# DOCUMENT SEGMENT:
Stuffed Keema Kulcha (Soft Leavened Stuffed Flat Bread)


          Now you can relish these delicious homemade Kulchas minus the grease. Here is my version of guilt free Kulchas made with whole wheat flour and stuffed with chicken mince. I brushed them with some olive oil for a healthier version, but you can always go in for some ghee or melted butter. Enjoy them with plain yoghurt, raita, pickles, butter or green chutney. Please check for a step by step method with pictures to prepare it.









Kulcha Doigh--

  • 2 cups whole wheat flour
  • salt to taste
  • 1/2 cup yoghurt
  • 1/2 cup milk
  • 2 tbsp. oil
  • 1/2 tsp. baking powder
  • 1/2 tsp. red chili flakes
  • 1/4 tsp. baking soda
  • 1/2 tsp. ajwain (carom seeds)
  • 1/2 tsp. sugar

Stuffing-

  • 300 gms. chicken mince
  • 1/2 cup coriander stem, chopped
  • 2 tbsp. oil
  • 1 onion, chopped
  • 1 tsp. ginger-garlic paste
  • 1 tsp. tomato paste
  • 1 tsp. red chili powder
  • 1/2 tsp; turmeric powder
  • salt to taste
  • 1 tsp coriander-cumin powder
  • 1/2 tsp. garam masala powder
  • 1/2 tsp. kalonji (nigella seeds)

# EXTRACTED INFORMATION:

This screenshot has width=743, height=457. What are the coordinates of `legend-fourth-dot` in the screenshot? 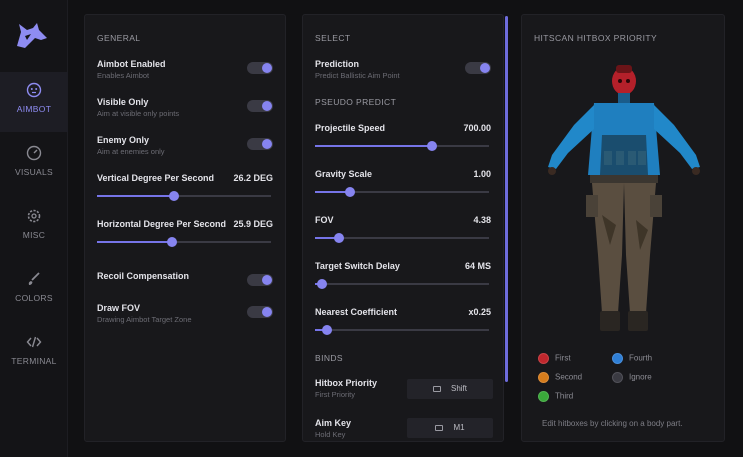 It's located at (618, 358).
* * *
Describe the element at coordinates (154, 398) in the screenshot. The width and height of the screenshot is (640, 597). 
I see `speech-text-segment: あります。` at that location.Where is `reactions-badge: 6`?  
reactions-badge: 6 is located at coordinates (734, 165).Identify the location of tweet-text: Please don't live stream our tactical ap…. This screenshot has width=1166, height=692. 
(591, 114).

# QUESTIONS:
A. According to the kulcha recipe, what did the cook brush the Kulchas with to make a healthier version?
B. Resume the kulcha recipe from the point at which it stops.
The listing plays no part in what is asked here.

# RESPONSES IN ORDER:
A. Olive oil.

B.
  • 1/2 cup coriander leaves, chopped
  • olive oil / melted butter / ghee as required








          In a bowl, mix together the flour, salt, baking powder, baking soda and chili flakes. Make a hollow in the centre and add the yoghurt, milk and oil. 

          Combine everything well and knead into a dough with required quantity of water. Cover and keep aside for 2-3 hours.

          In a small bowl, mix together ginger-garlic paste, tomato paste and all the dry spices with 1/4 cup water into a paste. Keep aside.

          Heat oil in a pan and saute the onion till light brown. Now add the spice paste and fry till the oil separates.

          Add the mince and the chopped coriander stems. Mix well and cook, covered till dry. Keep breaking the lumps with the spatula during the process of cooking. When done, set aside to cool. Add little of the coriander leaves and mix well.

          Knead the dough once again and divide into equal portions. Roll out each portion into a small circle by dusting some flour. Stuff little of the keema and bring all edges together to secure firmly. 

          Sprinkle some kalonji and coriander leaves over it. Gently roll again into slightly bigger circle by dusting some flour. 

          Heat a tawa / griddle and roast the rolled put kulcha on a medium flame for a minute or so. When one side is done, flip it over and cook the other side too. Transfer to a serving plate and brush some oil / butter / ghee over it.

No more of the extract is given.